Objective assessment of blood flow, however, is especially important in AVM microsurgery, e.g. in order to determine surgery-related alterations of flow velocity and directions. In this context, the colour-encoded aICG-VAG FLOW 800 software tool has been developed. It supports an in-depth interpretation of ICG-VAG. Compared with the conventional method, aICG-VAG visualizes data that are contained in the ICG-VAG but were not accessible before.

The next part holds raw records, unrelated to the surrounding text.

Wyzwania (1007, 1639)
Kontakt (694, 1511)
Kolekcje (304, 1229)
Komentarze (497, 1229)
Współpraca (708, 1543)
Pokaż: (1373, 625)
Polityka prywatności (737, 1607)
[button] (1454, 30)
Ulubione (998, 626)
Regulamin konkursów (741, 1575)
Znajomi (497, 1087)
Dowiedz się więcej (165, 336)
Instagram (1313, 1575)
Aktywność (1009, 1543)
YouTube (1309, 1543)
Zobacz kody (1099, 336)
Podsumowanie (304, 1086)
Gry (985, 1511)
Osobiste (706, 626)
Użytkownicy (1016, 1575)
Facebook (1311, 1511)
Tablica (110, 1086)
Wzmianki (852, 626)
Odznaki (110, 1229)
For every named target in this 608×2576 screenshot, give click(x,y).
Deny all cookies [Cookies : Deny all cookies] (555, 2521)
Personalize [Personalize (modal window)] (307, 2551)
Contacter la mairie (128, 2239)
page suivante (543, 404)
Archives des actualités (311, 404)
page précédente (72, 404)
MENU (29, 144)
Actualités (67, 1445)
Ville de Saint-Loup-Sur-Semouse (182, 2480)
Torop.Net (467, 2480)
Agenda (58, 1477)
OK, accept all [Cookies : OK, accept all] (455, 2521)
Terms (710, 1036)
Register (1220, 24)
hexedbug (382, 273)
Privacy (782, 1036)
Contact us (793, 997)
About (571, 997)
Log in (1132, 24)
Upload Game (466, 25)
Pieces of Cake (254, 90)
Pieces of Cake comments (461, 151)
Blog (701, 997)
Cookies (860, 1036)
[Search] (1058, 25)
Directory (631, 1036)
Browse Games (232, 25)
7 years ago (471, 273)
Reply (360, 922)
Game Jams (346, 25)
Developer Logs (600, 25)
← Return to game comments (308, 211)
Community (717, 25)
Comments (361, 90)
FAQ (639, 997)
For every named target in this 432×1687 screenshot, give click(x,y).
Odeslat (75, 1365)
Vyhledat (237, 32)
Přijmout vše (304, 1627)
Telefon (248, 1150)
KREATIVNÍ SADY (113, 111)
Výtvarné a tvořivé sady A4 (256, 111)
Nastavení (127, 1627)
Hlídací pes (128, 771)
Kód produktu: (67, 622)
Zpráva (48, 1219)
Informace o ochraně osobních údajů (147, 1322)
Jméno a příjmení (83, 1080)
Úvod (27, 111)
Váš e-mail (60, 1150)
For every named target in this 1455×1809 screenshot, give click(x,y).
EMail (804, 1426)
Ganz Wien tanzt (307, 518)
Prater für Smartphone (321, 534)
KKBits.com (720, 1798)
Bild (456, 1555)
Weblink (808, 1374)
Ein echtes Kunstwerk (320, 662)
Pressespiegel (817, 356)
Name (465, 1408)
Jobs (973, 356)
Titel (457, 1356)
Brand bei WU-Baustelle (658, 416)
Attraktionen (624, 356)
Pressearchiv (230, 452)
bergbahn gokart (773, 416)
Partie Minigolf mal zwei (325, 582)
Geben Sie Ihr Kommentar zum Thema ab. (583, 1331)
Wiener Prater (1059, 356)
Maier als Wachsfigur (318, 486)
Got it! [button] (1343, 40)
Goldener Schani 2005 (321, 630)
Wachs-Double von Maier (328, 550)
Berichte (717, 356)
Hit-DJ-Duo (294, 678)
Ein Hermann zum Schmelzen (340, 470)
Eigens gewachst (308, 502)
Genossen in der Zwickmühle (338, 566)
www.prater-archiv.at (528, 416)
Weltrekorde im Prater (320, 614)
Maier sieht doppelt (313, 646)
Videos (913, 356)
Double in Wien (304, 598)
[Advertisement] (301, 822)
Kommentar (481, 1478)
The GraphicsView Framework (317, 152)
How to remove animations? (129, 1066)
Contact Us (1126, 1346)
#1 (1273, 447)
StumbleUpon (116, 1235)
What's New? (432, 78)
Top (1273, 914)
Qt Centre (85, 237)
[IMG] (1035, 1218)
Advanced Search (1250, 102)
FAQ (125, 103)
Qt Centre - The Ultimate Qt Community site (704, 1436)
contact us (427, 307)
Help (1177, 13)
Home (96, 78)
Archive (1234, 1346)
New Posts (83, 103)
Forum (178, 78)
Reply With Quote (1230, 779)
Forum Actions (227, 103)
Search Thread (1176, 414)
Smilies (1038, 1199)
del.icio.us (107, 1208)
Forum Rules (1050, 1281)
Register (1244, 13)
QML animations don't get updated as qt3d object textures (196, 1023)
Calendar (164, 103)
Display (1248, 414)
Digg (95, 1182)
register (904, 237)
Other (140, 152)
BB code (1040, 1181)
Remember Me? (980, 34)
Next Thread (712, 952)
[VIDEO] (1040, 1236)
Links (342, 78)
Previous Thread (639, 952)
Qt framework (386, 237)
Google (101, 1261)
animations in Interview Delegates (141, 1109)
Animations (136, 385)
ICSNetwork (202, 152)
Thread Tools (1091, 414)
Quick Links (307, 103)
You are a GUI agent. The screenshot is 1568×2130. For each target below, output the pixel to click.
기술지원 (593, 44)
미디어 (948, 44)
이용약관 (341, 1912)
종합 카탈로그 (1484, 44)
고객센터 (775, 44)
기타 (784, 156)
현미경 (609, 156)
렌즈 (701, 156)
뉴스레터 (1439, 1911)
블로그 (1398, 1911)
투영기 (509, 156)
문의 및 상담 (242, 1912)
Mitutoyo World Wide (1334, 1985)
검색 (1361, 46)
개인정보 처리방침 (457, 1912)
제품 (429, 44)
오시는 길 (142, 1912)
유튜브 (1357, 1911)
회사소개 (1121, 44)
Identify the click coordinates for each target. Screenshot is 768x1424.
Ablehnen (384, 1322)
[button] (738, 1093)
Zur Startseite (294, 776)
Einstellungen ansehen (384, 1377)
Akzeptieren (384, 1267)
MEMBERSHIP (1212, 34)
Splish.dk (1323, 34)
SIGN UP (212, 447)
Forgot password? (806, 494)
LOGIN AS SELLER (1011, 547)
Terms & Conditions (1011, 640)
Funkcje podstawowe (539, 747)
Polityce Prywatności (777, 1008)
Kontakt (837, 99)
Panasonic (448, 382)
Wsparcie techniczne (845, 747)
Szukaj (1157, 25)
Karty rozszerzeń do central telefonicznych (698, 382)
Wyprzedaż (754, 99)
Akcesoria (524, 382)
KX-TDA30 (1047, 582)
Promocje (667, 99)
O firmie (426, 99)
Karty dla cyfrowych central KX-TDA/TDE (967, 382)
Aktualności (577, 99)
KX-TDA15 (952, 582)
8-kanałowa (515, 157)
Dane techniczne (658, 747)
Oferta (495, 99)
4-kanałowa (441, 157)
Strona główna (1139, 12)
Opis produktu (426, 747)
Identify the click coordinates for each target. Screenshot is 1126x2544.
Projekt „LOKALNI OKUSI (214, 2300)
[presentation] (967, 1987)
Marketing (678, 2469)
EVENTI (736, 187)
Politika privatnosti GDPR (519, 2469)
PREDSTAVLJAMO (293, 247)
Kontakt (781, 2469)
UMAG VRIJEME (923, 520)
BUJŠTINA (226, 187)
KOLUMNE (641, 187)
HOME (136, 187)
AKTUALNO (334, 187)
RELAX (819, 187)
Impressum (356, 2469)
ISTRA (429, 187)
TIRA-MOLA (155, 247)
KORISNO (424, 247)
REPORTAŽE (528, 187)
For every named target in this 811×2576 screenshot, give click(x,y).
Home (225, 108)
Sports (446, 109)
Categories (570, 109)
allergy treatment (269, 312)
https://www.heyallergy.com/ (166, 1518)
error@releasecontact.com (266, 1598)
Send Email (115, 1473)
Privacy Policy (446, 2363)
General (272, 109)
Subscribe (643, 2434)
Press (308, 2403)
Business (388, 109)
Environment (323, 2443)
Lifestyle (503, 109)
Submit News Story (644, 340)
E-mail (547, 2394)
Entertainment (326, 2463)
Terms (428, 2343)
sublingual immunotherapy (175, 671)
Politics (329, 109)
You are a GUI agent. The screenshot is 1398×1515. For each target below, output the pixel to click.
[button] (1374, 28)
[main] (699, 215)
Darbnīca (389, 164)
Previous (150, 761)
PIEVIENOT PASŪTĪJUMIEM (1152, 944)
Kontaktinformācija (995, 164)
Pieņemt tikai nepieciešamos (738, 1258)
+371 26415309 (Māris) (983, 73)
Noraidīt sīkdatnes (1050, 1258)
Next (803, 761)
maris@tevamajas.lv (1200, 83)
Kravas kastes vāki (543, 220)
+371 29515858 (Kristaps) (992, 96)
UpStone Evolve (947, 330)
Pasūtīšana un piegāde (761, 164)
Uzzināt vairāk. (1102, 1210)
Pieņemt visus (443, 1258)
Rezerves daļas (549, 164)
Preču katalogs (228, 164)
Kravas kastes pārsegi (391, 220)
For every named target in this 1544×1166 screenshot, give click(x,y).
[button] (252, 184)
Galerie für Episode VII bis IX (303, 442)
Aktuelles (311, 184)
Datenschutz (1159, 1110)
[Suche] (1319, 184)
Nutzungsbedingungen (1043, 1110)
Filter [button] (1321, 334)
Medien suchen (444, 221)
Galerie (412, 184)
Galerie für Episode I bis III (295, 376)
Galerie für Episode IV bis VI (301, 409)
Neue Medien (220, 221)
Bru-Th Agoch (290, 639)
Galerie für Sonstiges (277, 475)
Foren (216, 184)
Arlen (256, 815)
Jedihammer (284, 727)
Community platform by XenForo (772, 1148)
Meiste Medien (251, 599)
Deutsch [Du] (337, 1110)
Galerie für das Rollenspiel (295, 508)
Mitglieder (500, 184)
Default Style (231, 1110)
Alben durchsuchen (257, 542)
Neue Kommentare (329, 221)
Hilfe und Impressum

Here we report about our surgical experiences with aICG-VAG in two patients with AVMs of Spetzler-Martin grades I and III. Patient selection was made because of (1) the superficial localization of the AVM, (2) the number of feeding arteries, (3) the compact three-dimensional angio-architecture of the nidus and (4) the superficial venous drainage making this case amenable for intraoperative visualization of all major AVM compartments at the site of surgery. Intraoperatively, aICG-VAG was repeatedly used to assess time-dependent blood flow and its alterations during stepwise surgical removal. Noteworthy, application of the ICG, visualization of fluorescence and data assembling did not differ from well-described ICG procedures. The aICG-VAG analysis was easy to perform, fast and integrated intuitively into the workflow. Most importantly, in the authors’ impression colour-encoded blood flow visualization was found superior to conventional ICG visualization with respect to understanding of dynamic blood flow analysis within different AVM compartments and at different time points during surgery. However, sufficient analysis was limited to the site of surgery, while deeply located parts of the AVM within the complex three-dimensional anatomy were not accessible until partial removal was achieved. Consequently, only a selected subset of superficial AVMs would be amenable to this technique. Moreover, repeated administration of ICG during surgery increased background fluorescence within the surrounding tissues with some impairment of the colour-encoded overview maps.

Conclusion

The microscope-integrated aICG-VAG tool is feasible and quick, without interference to the surgical work flow, and increases our understanding of the anatomy of cerebral AVMs in situ and helps to objectify intraoperative blood flow processes accompanying stepwise resection with potential impact on the surgical strategy. Integration of aICG-VAG might, therefore, increase safety and facilitate surgical removal at least in case of superficial AVMs. However, prospective studies of a larger number of patients are necessary to determine critical limitations of this intraoperative imaging tool.